Joint Single Cell Profile of RNA and Histone Marks To Reveal Epigenetic and Transcriptional Dynamics (TrES-Seq)
Code repository related to analysing TrES-Seq data
The analysis is made of 2 major parts, preprocessing (PeprocessingScripts) and the launchers (ProcessingScripts). The preprocessing scripts are needed for the launchers to demultiplex the raw reads, align them and process the result into usable matrices and fragment files. These files can then be used as input to reproduce the figures in the publication using the scripts in FiguresScripts. Alternatively processed files can be downloaded to directly start at the last step.

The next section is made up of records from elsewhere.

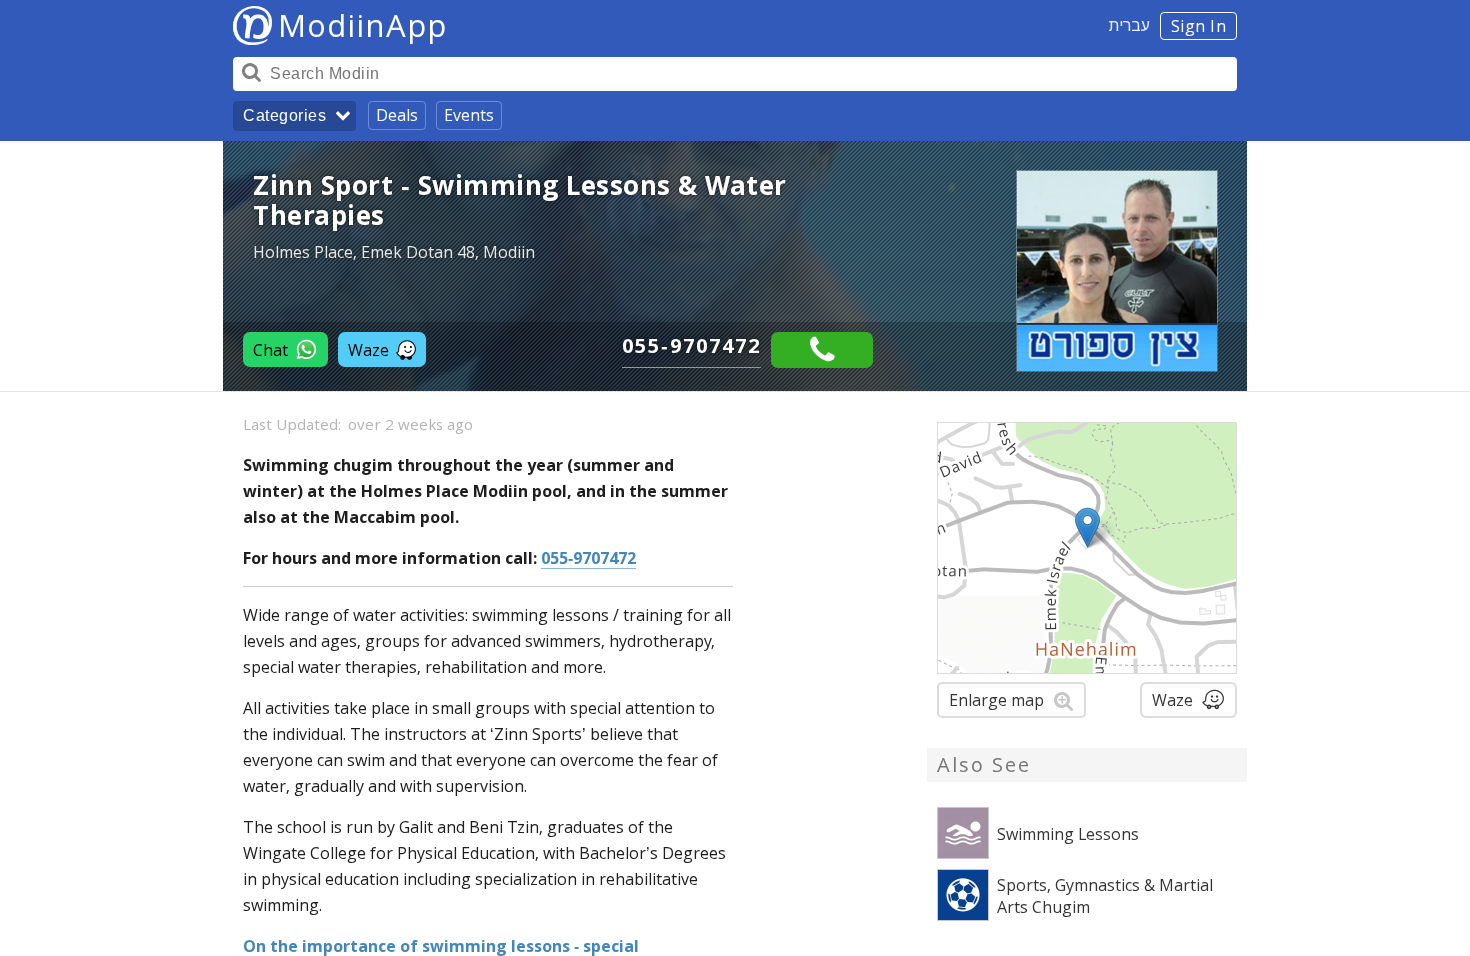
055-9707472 (691, 345)
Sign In (1199, 26)
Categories (284, 115)
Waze (368, 350)
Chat (270, 350)
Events (469, 115)
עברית (1129, 25)
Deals (397, 115)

A Nextflow pipeline is currently being developed to automate the workflow through to the production of processed matrices.
Raw files are available here:
Processed files - scRNA-seq matrices in 10x mtx format (RNA | STARSolo), fragments files (H3K27ac/H3K27me3 | SnapATAC2) are available as supplementary files in the GEO repository:
All analyses were made using the environment in env. To recreate that environment you can use:
conda env create -f env/environment.yaml
To preprocess the raw fastq files you will need to install Codon and Seq, in addition to this environment. To install them, follow the instructions listed in the links.
To run a script, you will need to open it to modify the path to the input files of that script and the required accompanying scripts (only for preprocessing).
Before starting the preprocessing, first use the scripts in the PeprocessingScripts/GenerateSTARSoloGenome folder to create the proper STAR genomes that will be used during processing. Then to process a specific dataset, use Launch.sh inside the corresponding folder in ProcessingScripts. The attached whitelists WLs are required to demultiplex the reads. You can then use PostProcessing.py to obtain the relevant matrices from the aligned reads create in the previous step.